Go through the data below and return each line containing the word "computer".

# [Supplied material]
*** Block opens ***

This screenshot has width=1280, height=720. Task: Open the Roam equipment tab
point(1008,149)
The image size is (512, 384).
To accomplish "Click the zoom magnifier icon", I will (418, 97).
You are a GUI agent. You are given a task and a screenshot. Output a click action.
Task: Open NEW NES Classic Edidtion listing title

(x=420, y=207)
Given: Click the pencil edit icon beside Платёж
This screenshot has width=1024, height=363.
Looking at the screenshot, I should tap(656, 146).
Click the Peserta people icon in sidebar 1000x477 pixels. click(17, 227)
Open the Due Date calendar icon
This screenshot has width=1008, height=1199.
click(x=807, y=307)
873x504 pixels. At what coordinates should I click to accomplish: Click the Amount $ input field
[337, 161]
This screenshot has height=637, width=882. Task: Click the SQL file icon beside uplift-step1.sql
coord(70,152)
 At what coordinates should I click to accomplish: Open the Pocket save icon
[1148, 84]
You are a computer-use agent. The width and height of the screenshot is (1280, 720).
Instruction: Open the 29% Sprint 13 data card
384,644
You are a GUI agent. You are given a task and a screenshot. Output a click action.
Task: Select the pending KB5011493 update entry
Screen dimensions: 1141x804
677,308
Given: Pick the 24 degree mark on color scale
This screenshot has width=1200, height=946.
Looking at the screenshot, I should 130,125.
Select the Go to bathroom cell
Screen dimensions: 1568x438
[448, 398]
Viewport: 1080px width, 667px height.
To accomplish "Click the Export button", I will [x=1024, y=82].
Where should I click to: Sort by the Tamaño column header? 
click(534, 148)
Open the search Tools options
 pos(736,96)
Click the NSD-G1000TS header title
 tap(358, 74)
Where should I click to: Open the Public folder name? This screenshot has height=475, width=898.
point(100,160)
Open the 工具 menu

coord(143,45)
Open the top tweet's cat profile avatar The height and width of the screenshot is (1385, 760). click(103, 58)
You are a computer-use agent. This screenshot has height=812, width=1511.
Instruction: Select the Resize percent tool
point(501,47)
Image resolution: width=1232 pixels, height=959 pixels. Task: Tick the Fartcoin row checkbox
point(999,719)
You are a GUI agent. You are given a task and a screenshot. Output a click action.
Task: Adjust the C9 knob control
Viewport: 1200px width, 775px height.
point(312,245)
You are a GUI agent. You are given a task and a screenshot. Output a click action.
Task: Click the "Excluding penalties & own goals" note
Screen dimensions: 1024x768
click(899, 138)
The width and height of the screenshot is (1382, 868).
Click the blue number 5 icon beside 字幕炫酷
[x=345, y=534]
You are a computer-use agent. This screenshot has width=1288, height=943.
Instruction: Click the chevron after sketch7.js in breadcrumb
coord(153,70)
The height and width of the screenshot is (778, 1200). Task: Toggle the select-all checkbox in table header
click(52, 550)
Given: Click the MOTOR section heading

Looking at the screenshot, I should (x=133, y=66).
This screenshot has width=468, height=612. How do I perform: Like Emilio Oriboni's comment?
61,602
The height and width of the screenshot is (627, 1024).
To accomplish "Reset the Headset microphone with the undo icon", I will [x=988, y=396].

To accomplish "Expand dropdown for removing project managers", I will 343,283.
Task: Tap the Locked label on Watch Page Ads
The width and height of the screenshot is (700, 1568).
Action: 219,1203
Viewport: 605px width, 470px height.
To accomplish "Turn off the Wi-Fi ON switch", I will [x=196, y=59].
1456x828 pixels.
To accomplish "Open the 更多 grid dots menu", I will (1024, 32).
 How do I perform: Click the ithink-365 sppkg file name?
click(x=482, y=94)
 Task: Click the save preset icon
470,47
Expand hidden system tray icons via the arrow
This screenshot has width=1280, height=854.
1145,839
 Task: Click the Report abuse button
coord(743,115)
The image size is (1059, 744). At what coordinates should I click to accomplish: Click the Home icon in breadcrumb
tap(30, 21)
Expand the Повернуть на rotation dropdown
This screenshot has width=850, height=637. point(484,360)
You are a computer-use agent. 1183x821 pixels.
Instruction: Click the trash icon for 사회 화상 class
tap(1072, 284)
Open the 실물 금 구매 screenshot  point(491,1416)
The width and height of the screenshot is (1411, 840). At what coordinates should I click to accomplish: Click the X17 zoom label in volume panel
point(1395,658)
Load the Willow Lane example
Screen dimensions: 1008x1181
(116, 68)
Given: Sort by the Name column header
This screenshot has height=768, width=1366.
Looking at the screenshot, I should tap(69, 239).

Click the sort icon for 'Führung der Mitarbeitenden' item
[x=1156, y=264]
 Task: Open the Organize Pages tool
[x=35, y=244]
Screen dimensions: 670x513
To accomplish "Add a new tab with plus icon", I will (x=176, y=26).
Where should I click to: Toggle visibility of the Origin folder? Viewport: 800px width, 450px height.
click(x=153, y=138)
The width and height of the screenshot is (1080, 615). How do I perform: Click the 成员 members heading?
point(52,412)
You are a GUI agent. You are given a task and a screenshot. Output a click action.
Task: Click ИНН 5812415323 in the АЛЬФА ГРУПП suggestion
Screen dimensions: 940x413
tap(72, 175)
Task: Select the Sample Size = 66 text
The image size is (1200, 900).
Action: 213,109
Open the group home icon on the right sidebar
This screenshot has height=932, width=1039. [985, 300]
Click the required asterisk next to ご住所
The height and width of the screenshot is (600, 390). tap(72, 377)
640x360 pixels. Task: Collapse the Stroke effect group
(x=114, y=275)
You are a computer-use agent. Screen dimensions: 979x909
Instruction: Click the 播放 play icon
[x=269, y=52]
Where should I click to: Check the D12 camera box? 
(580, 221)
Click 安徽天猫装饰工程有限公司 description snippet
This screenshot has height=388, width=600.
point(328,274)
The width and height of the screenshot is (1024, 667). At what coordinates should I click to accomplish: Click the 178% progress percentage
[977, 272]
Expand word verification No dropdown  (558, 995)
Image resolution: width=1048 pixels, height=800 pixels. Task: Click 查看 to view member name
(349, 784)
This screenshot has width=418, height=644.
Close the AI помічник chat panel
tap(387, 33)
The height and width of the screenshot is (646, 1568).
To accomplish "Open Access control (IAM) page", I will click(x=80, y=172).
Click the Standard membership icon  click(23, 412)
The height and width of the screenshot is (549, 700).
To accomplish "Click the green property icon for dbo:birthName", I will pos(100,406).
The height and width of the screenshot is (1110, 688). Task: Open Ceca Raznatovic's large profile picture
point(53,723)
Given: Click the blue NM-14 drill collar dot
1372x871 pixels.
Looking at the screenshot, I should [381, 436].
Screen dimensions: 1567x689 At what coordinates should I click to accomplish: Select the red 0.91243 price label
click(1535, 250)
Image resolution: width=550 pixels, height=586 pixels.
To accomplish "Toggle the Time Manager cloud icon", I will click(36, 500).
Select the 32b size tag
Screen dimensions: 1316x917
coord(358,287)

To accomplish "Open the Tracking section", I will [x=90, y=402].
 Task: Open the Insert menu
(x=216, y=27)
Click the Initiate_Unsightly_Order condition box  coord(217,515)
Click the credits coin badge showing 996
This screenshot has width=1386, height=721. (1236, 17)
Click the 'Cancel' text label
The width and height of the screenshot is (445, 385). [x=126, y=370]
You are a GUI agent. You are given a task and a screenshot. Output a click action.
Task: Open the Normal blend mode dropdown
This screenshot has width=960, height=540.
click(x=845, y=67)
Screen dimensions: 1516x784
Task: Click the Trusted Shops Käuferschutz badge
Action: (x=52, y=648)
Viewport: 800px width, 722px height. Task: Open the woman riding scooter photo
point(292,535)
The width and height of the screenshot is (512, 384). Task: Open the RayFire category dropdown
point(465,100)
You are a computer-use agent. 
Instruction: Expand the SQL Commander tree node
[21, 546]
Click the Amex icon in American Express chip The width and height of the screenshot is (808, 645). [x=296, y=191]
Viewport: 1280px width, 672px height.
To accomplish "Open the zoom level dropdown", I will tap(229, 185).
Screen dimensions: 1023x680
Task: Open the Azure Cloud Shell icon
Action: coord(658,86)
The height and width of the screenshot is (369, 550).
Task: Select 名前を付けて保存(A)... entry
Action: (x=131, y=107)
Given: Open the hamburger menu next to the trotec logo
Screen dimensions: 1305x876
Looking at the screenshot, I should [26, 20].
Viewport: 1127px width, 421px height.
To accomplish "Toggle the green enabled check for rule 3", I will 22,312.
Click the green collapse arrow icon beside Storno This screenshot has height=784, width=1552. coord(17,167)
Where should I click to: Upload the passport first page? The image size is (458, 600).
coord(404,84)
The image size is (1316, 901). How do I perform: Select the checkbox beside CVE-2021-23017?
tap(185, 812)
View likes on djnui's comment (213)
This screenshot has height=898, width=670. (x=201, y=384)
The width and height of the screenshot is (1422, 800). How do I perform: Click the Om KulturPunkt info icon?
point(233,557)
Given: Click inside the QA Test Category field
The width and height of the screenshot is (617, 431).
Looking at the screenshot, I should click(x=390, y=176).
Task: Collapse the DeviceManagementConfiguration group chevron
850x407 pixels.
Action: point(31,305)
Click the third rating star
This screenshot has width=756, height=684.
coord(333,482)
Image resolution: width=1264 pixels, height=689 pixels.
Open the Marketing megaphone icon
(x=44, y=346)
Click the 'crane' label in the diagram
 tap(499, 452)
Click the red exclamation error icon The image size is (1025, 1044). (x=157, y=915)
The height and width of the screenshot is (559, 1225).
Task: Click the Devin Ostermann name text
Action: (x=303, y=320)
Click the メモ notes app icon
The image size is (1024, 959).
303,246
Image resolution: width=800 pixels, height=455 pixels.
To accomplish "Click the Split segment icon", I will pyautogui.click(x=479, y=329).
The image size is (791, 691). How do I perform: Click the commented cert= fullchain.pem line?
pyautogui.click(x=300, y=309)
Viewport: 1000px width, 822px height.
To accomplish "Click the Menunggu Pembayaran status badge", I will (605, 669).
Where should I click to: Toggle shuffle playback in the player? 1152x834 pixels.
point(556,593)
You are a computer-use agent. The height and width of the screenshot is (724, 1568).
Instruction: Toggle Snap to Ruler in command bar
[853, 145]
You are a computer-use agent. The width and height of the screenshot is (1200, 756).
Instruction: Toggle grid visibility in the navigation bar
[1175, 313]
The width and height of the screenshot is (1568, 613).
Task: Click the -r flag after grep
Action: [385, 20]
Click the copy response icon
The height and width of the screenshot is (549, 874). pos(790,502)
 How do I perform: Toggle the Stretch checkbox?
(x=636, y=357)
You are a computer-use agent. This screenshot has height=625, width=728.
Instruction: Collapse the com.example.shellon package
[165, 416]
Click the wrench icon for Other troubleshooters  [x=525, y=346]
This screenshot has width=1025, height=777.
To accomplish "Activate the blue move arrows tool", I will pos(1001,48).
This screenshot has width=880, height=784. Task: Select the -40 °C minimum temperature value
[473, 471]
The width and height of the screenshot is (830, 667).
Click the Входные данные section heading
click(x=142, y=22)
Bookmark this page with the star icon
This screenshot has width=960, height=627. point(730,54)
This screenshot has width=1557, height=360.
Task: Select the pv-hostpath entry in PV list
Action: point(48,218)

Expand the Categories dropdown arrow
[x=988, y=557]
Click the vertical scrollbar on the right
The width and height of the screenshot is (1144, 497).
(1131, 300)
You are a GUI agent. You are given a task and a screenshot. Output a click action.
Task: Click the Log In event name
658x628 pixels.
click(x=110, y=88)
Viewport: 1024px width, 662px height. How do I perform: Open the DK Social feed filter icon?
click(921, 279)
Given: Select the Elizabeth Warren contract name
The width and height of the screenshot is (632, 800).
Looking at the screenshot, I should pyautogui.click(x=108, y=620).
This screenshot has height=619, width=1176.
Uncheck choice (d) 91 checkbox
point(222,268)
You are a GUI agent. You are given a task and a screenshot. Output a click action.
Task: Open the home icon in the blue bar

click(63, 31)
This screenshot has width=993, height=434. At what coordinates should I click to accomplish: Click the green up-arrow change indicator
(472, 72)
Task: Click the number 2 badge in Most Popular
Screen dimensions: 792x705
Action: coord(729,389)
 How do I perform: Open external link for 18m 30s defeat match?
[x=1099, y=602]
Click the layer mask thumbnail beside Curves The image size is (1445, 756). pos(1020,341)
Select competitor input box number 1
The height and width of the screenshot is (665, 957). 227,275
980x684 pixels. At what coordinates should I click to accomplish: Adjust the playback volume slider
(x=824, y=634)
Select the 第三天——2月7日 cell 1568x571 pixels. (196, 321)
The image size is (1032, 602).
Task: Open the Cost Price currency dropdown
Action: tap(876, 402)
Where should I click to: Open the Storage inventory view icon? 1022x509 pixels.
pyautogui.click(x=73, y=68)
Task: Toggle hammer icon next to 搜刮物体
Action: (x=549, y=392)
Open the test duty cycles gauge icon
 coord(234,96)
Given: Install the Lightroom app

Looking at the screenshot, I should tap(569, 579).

*** Block closes ***

# [Solved exercise]
You are a computer-use agent. The width and height of the screenshot is (1280, 720).
You are a computer-use agent. This screenshot has height=812, width=1511.
You are a computer-use agent. This screenshot has width=1288, height=943.
You are a computer-use agent. 1183x821 pixels.
You are a computer-use agent. Screen dimensions: 979x909
You are a computer-use agent. 
You are a computer-use agent. The height and width of the screenshot is (724, 1568).
You are a computer-use agent. The width and height of the screenshot is (1200, 756).
You are a computer-use agent. This screenshot has height=625, width=728.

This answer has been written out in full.